Polymorphism rs6920220 is in the tumor necrosis factor-alpha inducible protein 3 (TNFAIP3) gene [24]. Meta-analysis showed the association between this SNP and RA [24]; another study confirmed this association particularly with positive anti-CCP and RF profile [17].
The hypothesis of this undifferentiated arthritis cohort pilot study is as follows: rs2476601, rs833070, and rs6920220 SNPs can be prognostic markers for UA progression to RA.
The aim of this study was to investigate the rs2476601, rs833070, and rs6920220 SNPs’ relationship with clinical and laboratory parameters that are applied every day in early undifferentiated arthritis differential diagnoses and to determine if tested SNPs are associated with UA progression to RA.
2. Patients and Methods
2.1. Patients
Ninety-two UA patients were recruited to participate in the prospective UA cohort study at Vilnius University Hospital, Santaros Klinikos, Rheumatology Center. The Vilnius Regional Biomedical Research Ethics Committee has approved this study (permit No. 158200-16-859-368). All patients signed informed consent before they were enrolled in the study. Patients were enrolled if they were at least 18 years of age, had no established inflammatory arthritis diagnosis at study entry [25,26,27,28,29], and had at least one swollen joint and the patient-reported duration of joint swelling was shorter than 12 months. Patients whose joint swelling was due to infectious arthritis, arthritis due to trauma, microcrystal, or paraneoplastic arthritis or osteoarthritis were excluded from the study. Participants were observed prospectively for 12 months in order to measure the outcomes of their UA. The disease outcome was the following: either the patient was diagnosed with inflammatory rheumatic disease based on rheumatic diseases classification criteria (American College of Rheumatology/European League Against Rheumatism (ACR/EULAR) 2010 rheumatoid arthritis classification criteria for RA [25], classification criteria for psoriatic arthritis (ClASsification for Psoriatic Arthritis (CASPAR)) [26], Assessment of Spondylarthritis International Society (ASAS) classification criteria for axial and peripheral spondylarthritis [27,28], 2012 Systemic Lupus International Collaborating Clinics criteria (SLICC’12) for systemic lupus erythematosus (SLE) [29], or the patient’s arthritis resolved (remission observed after 6-month follow-up (no swollen joints) without any need for steroids or DMARDs). Patients whose arthritis resolved completely had very low probability of progressing into chronic arthritis in the future. The final diagnosis of patients who did not attend a follow-up visit after 12 months was verified by reviewing medical electronic records. For statistical analysis based on the established diagnosis, first, all patients were divided into two groups: patients who developed RA (RA group) and those who did not (non-RA group). Second, patients in the non-RA group were subdivided into groups—patients whose arthritis resolved completely during the follow-up period and patients who developed other inflammatory rheumatic disease (e.g., psoriatic arthritis (PsA), ankylosing spondylitis (AS), SLE, etc.).
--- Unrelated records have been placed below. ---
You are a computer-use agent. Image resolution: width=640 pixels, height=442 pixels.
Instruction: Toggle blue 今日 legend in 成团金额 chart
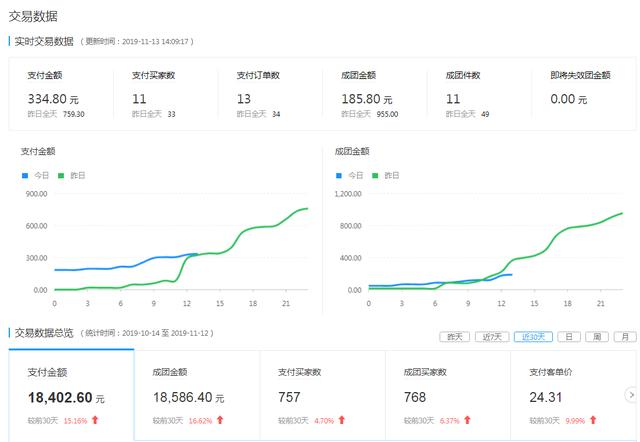[x=349, y=175]
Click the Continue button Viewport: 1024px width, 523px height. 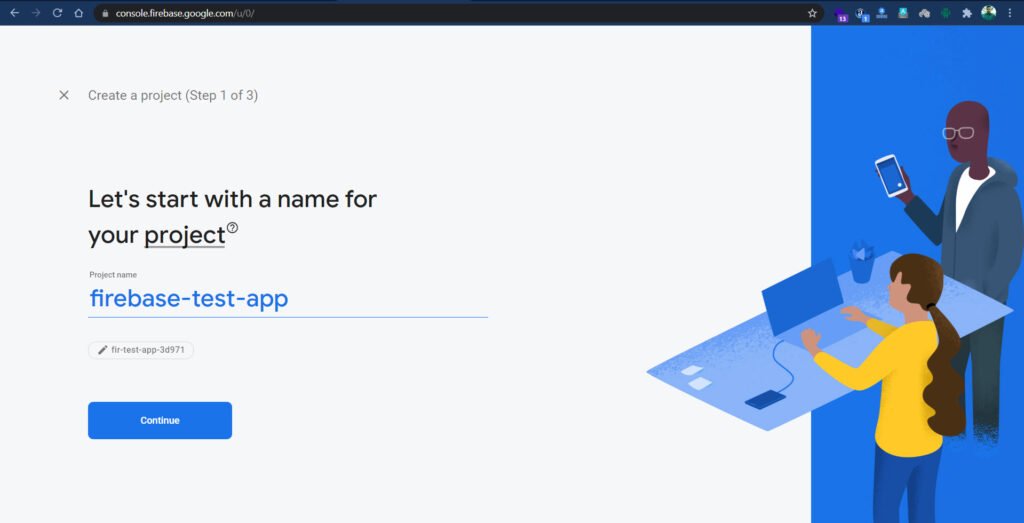coord(160,420)
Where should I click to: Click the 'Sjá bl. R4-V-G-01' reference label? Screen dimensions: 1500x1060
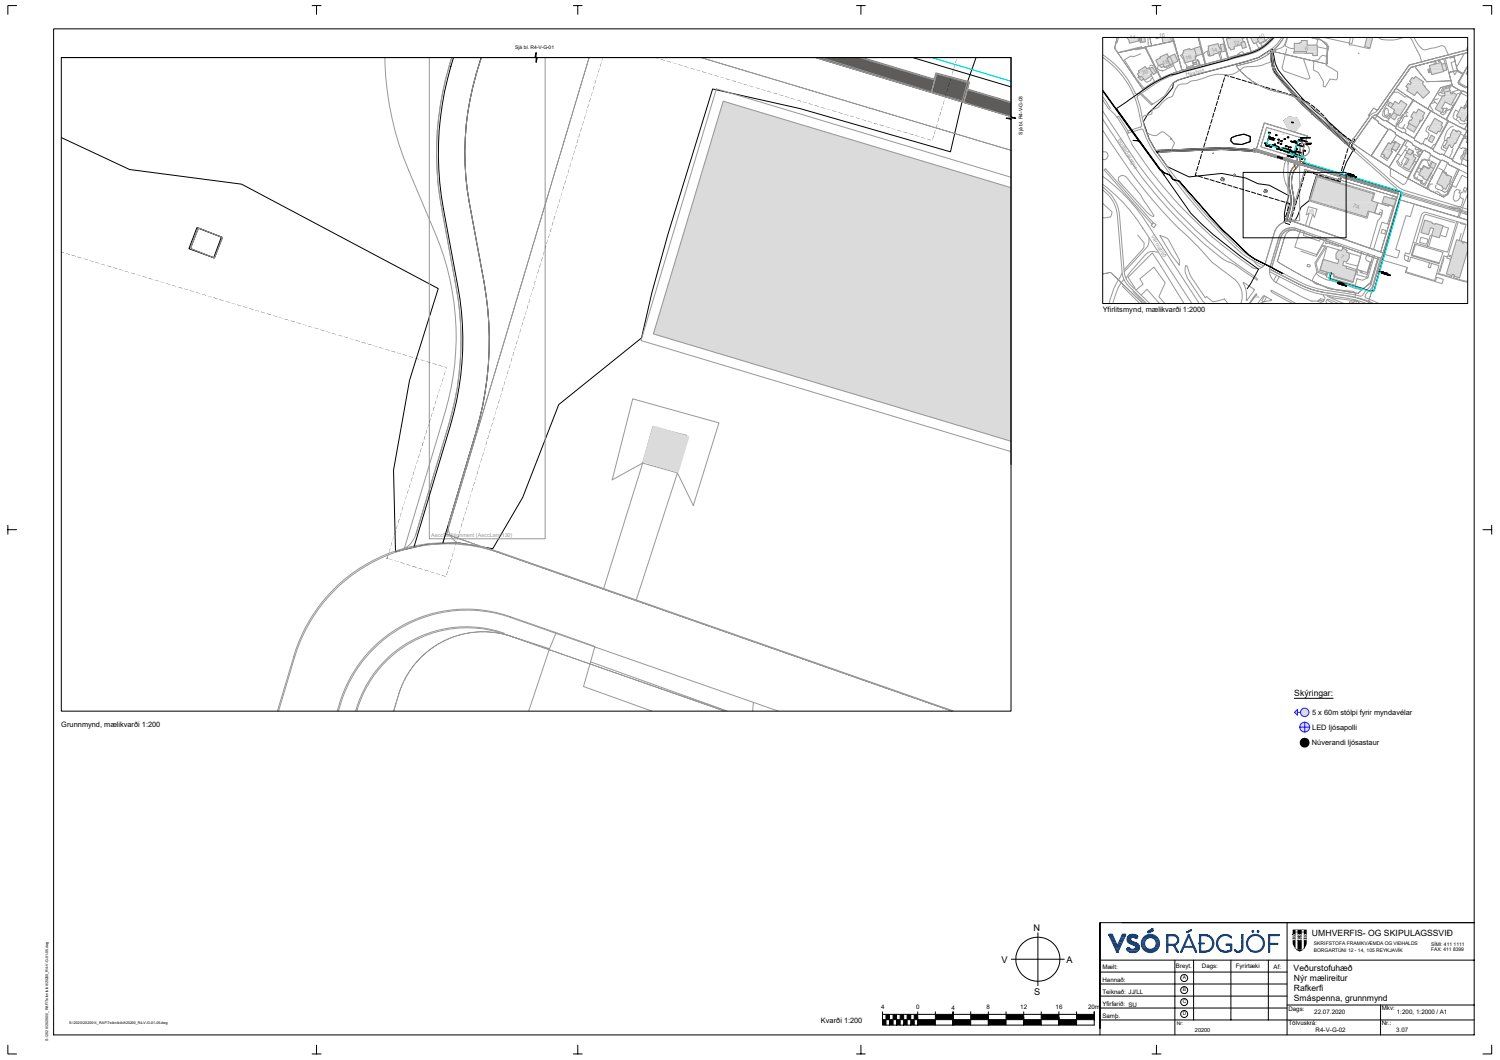point(534,47)
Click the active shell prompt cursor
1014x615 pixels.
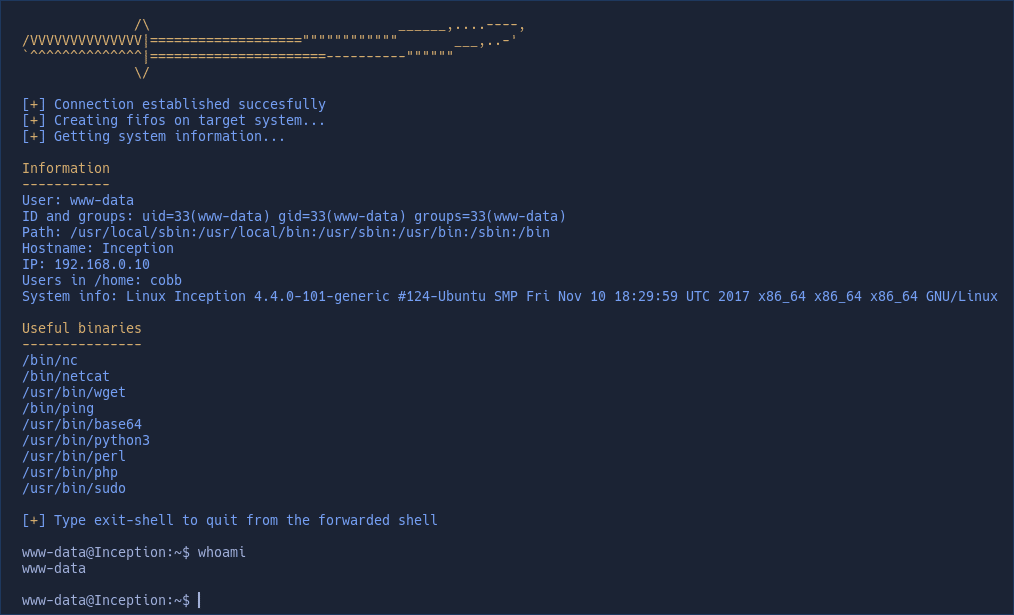click(199, 600)
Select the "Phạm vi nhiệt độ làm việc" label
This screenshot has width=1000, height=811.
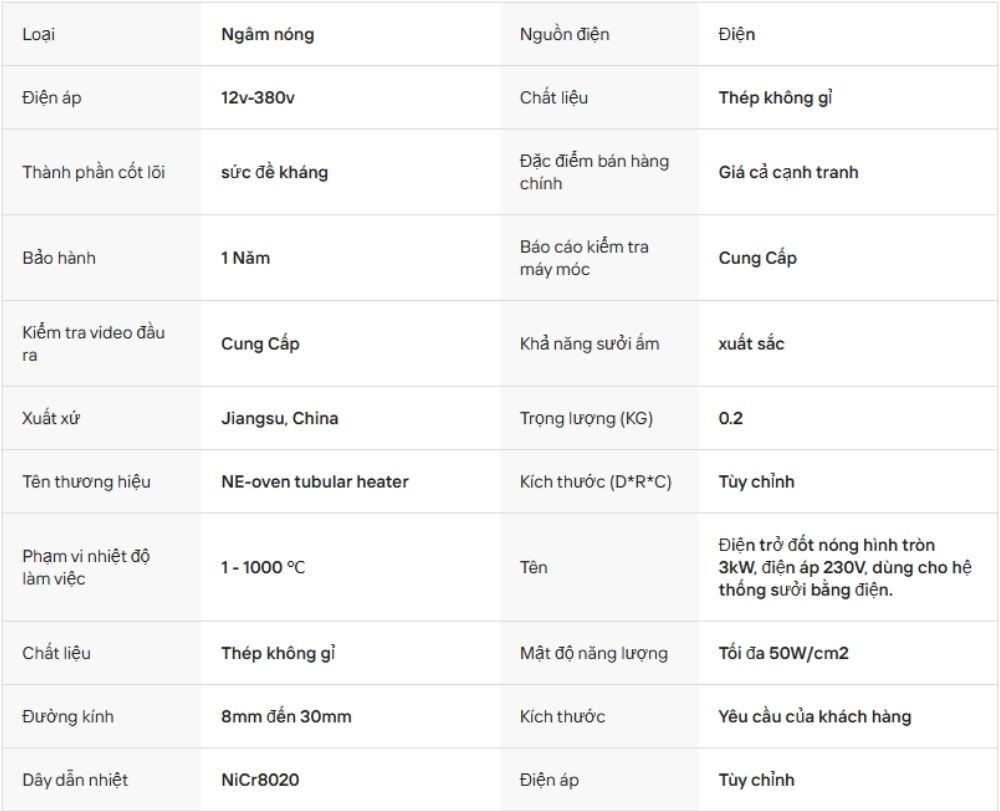click(x=87, y=568)
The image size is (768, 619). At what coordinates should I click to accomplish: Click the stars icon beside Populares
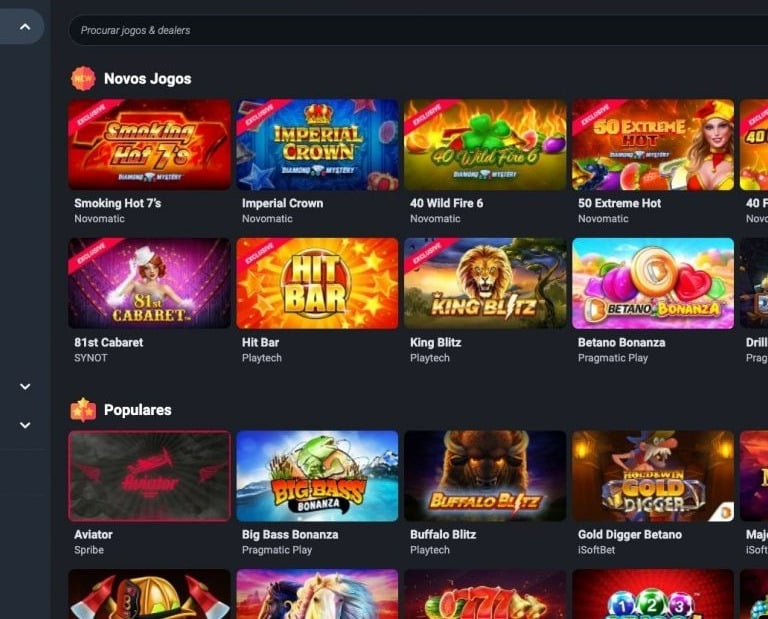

2.2. Data and Sample Collection
At study entry, the patient‘s sex, age, height, weight, ethnicity, level of education, and smoking history were recorded. Body mass index (BMI) was calculated. The following clinical characteristics of the disease were recorded: comorbidities, patient-reported duration arthralgia and joint swelling in months, the duration of morning stiffness in minutes. A rheumatologist assessed 68 tender and 66 swollen joint counts (68 TJC/66 SJC) [30]; collected data on the patient’s and physician’s global assessment of disease activity and the patient’s pain assessment on 100 mm visual analogue scales (patient’s global VAS, physician’s global VAS, patient’s pain VAS); calculated the disease activity score 28 (DAS 28) based on the assessment of 28 tender and swollen joints; and recorded the patient’s global assessment, VAS, and erythrocyte sedimentation rate (ESR). The patients’ movement function or functional disability was evaluated via completion of the Health Assessment Questionnaire (HAQ) [31]. Ultrasound assessment of tender and swollen joints was also carried out. Synovitis, erosions, and power Doppler (PD) findings were scored using a scale of 0–3, and scores from each joint were summed up to calculate synovitis, power Doppler and erosion scores [32,33]. Blood samples drawn at baseline were used to determine ESR (Westergren method; reference value ≤ 20 mm/h) and C reactive protein (CRP) (turbidimetric method; reference value ≤ 5 mg/L) levels, as in routine rheumatologist clinical practice, to determine arthritis activity, as well as to determine vascular endothelial growth factor (VEGF) (enzyme-linked immunosorbent assay (ELISA) method, IBL International, Germany; reference value ≤ 43 pg/mL) levels and to extract DNA (for SNP detection: rs2476601, rs833070, and rs6920220). Anti-citrullinated protein antibodies (anti-CCP) (ELISA method, Phadia AB, Uppsala, Sweden; reference value < 5 U/mL), the rheumatoid factor (RF) (turbidimetric method; reference value < 30 kU/L), human leukocyte antigen B27 (HLA-B27) (flow cytometry method), anti-nuclear antibodies (ANA) (indirect immunofluorescence method; reference value < 1:40 titer) were all performed at the discretion of the treating rheumatologist as clinically indicated.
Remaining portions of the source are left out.